Description of the task
Each line from the one with "1024x819 pixels." through the end of the records below should be transcribed exactly, and each picture should be skipped.

Material for the task
-------

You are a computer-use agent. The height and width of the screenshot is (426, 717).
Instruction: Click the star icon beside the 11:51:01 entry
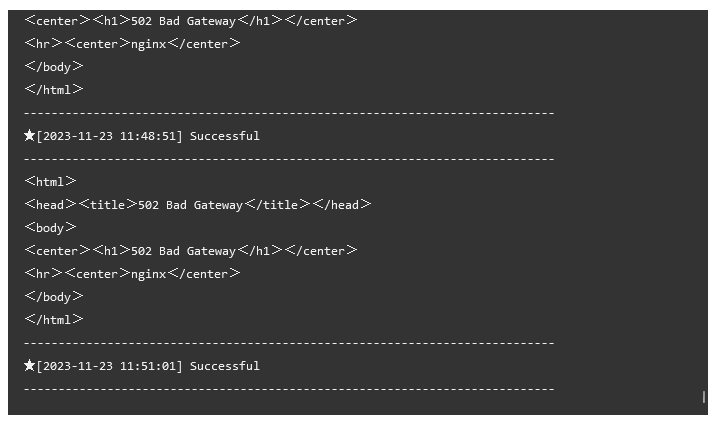click(x=29, y=365)
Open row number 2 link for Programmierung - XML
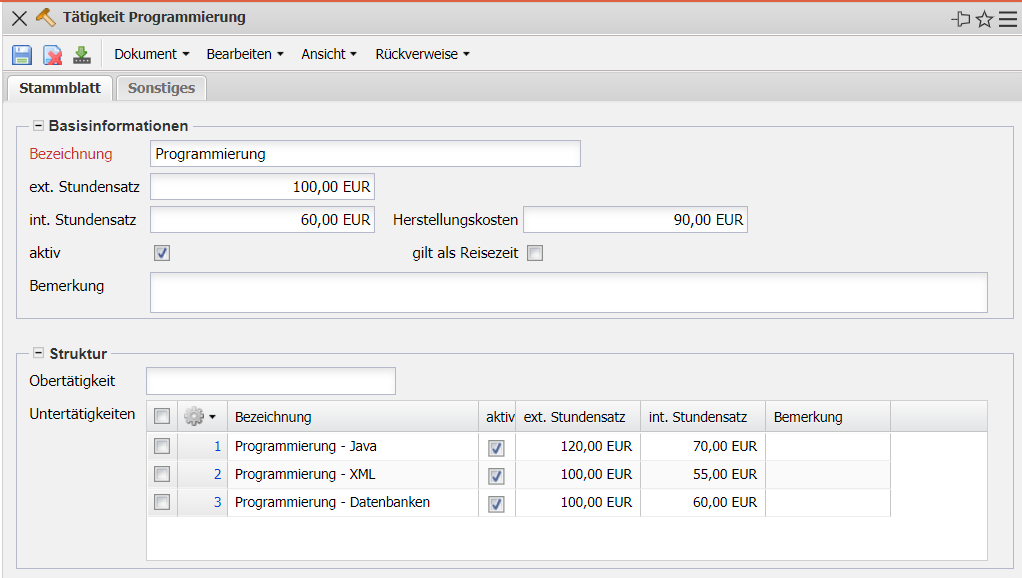 click(217, 474)
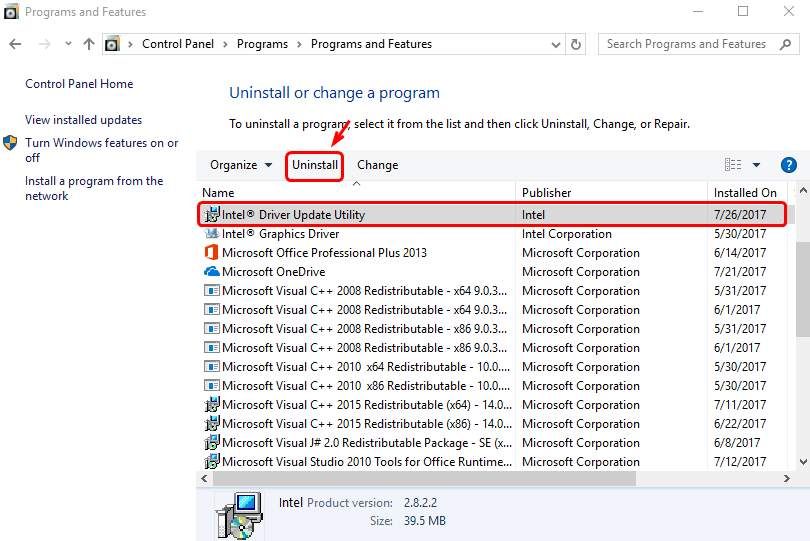Click the view options grid icon

coord(733,165)
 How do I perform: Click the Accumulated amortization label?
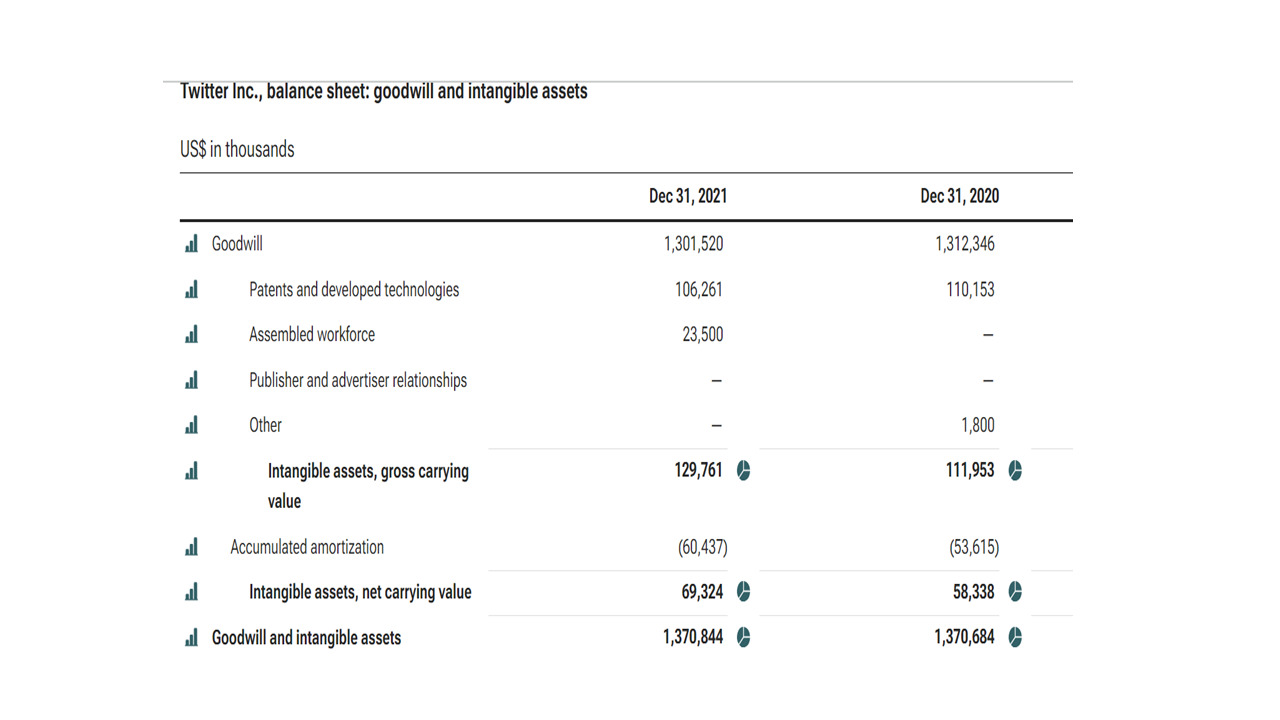click(307, 547)
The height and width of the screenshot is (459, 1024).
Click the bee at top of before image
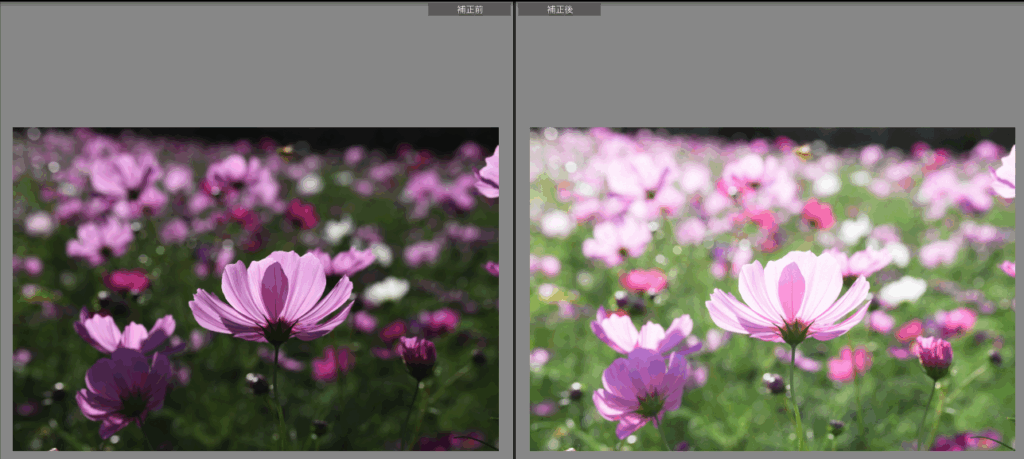click(x=286, y=152)
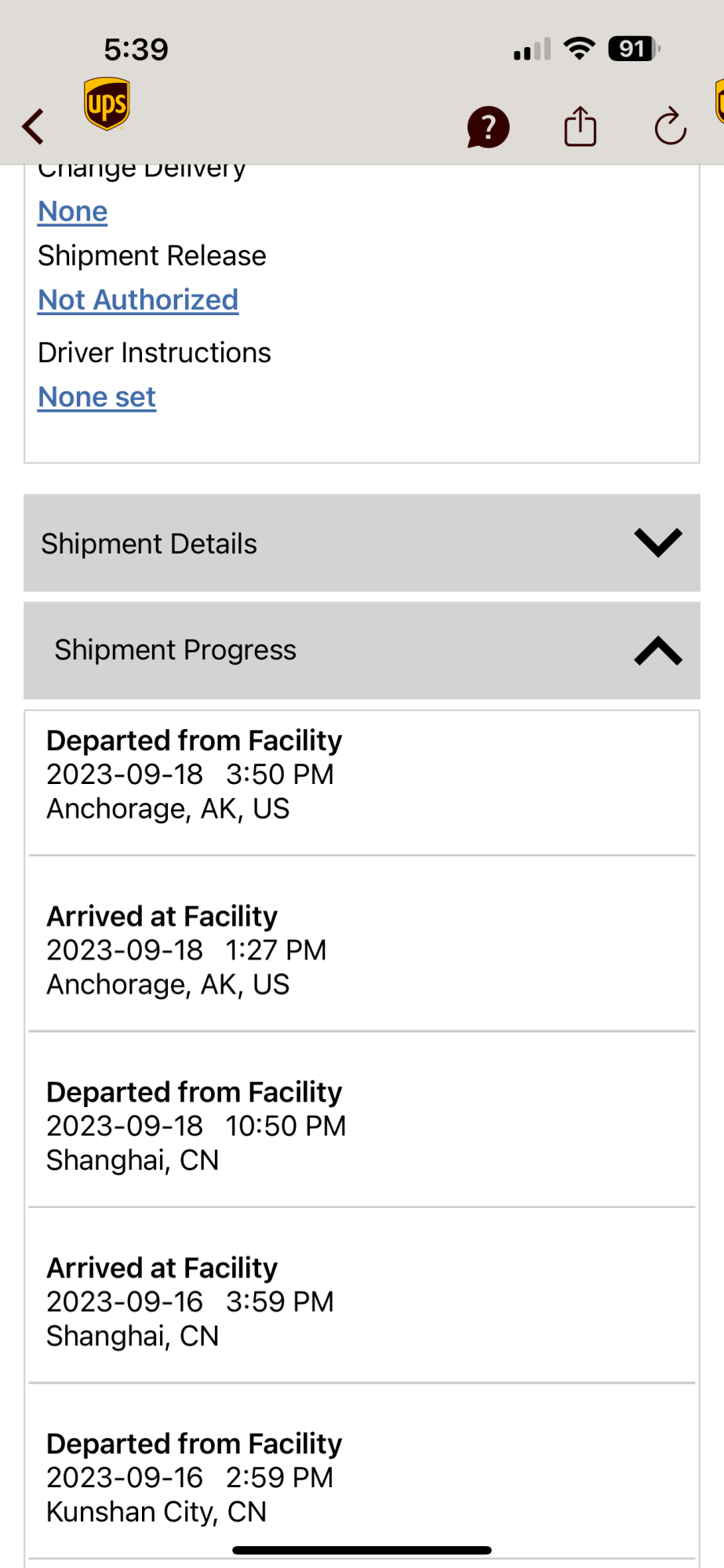
Task: Tap the Shipment Details header
Action: (149, 543)
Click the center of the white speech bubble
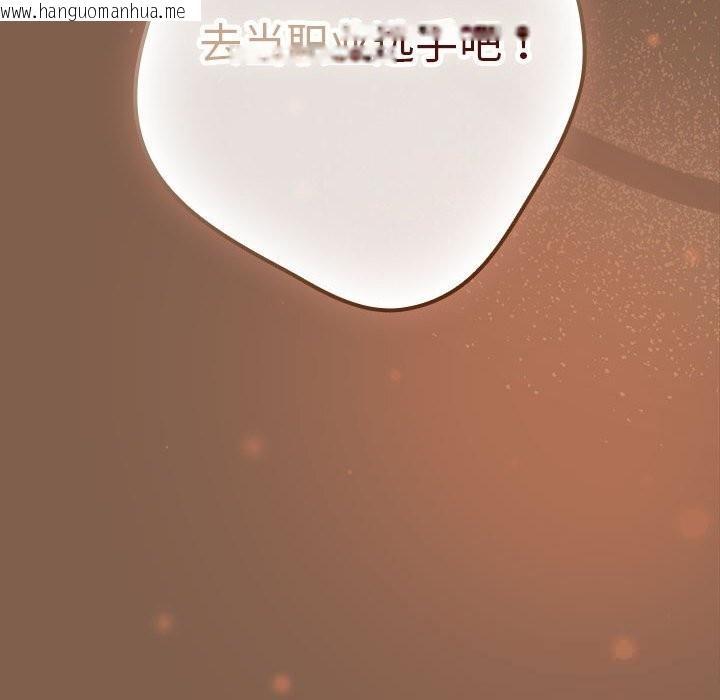Image resolution: width=720 pixels, height=700 pixels. pyautogui.click(x=360, y=150)
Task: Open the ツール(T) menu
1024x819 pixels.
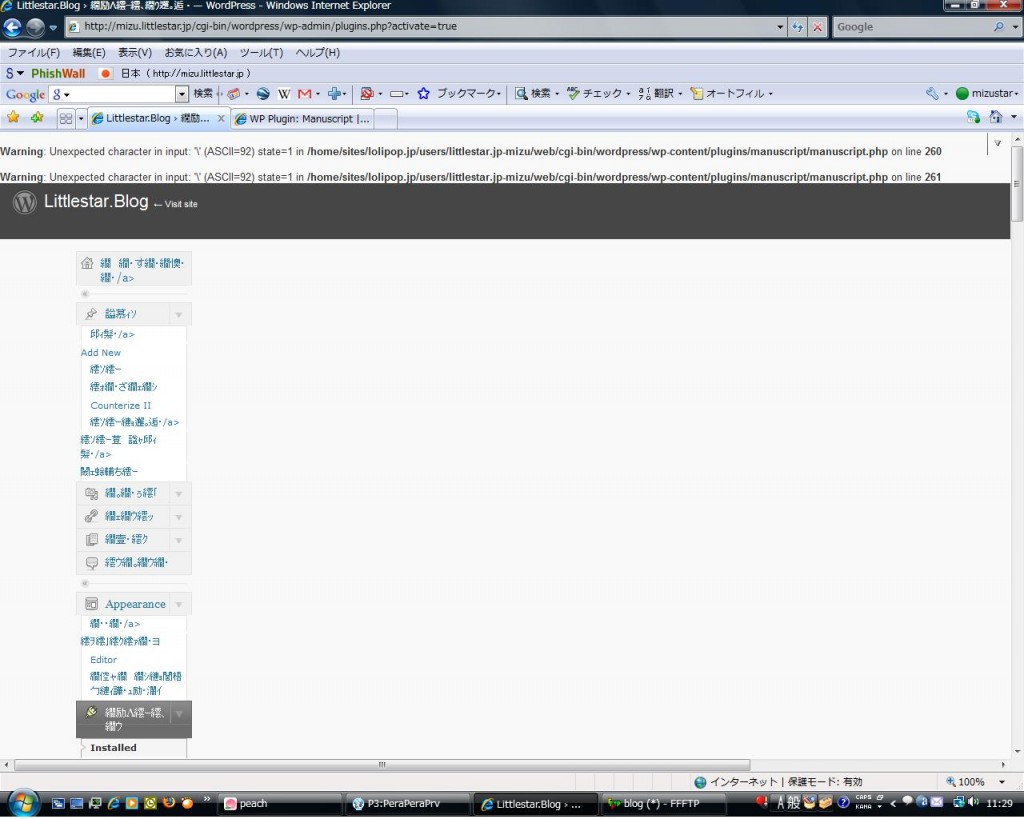Action: click(261, 52)
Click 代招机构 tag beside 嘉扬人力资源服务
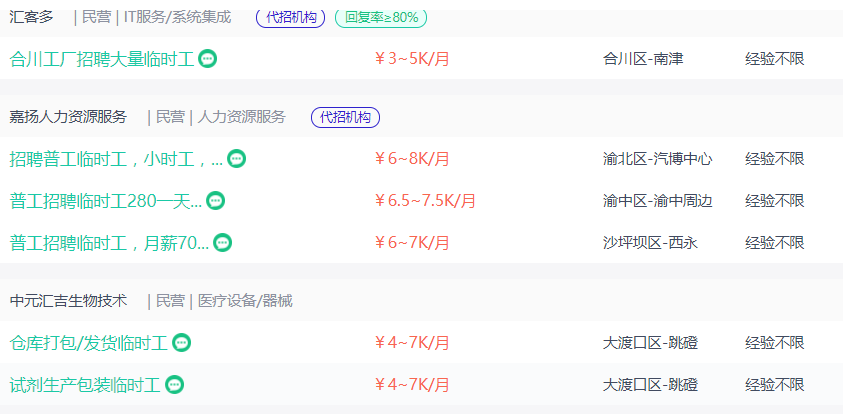 pyautogui.click(x=346, y=117)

-------

Response for this exercise
1024x819 pixels.
Action: click(261, 52)
Click 代招机构 tag beside 嘉扬人力资源服务
 pyautogui.click(x=346, y=117)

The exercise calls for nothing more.